Como el mapa de carreteras de Planeta–De Agostini, sin ser malo del todo, no estaba actualizado, ni mucho menos, compramos por 10 € otro a escala 1:200000 en el modernísimo centro comercial Plejada, de Bytom, muy cerca de allí. También repostamos en clave Carrefour en pleno centro de la cuenca minera de Silesia, entre transportadores industriales de carbón, acerías obsoletas, olor a SO2, sucios trenes de mercancías avanzando lentamente y una maraña de pasos a nivel sin barreras, de ésos en los que uno no sabe por dónde le va a venir el tiro.



Y nos vino de perlas porque gracias a la interesante escala de los planos urbanos conseguimos encontrar, tras perdernos durante más de una hora por los sucios barrios de Chorzow, el ciber que buscábamos. Allí nos extasiamos durante un rato bien largo sin temer por la furgo aparcada a la puerta, a pesar de ser un suburbio degradado, sin luz en las calles, ni distinción entre aceras y calzada, con corrillos de gente a las puertas y la vida latiendo asomada a las ventanas ...

Estábamos tranquilos por el sucedido que nos acababa de pasar:

Cuatro hombres, con pinta de prejubilados mineros, estaban sentados a la puerta de un bar, mirando cómo pasaba la furgo despacito.

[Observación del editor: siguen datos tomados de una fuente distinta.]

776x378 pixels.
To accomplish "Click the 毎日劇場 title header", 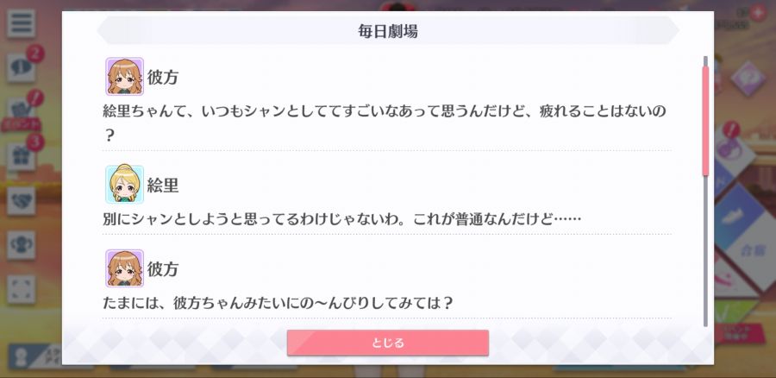I will [388, 31].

Cuando no te cuadra lo que ves en el mapa y en la realidad, se va despacito. Me acababa de saltar por despiste una señal de dirección prohibida (la típica calle que a partir de la mitad ya no es de dos sentidos) y empezaba un tramo curvo, sin visibilidad.

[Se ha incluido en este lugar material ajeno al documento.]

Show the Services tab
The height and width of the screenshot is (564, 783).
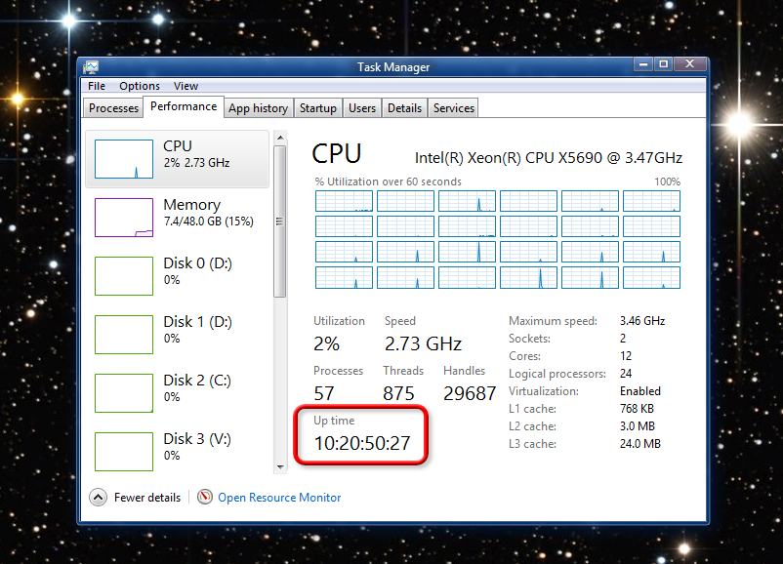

De repente nos empiezan a hacer gestos con los brazos, diciendo algo que por supuesto no entendimos. Pero estaba claro que era mejor no avanzar.

Instintivamente hice una maniobra evasiva, como de trompo a cámara lenta, metiéndome en el entrante de un garaje y cambiando el sentido, como simulando que salía de él. ¡Y qué bueno fue!

En dos segundos apareció la policía por la revuelta, a la que, por su posición en la curva, ellos sí veían. Fue todo un detallazo que les agradecimos. Polonia está llena de gente maja. Como se verá después, un suizo no habría hecho lo mismo...

¿Qué mejor sitio para aparcar sin preocupaciones?

Nos echaron de comer en el Mc Drive de la circunvalación casi a la hora de cerrar. Y sólo nos dio más tiempo para lavar el coche en el túnel de BP y llegar hasta Rajsko, la aldea más cercana a los campos de concentración de Auschwitz/Birkenau.

Allí nos desconectamos al arrullo de un ladrido apagado por la madrugada.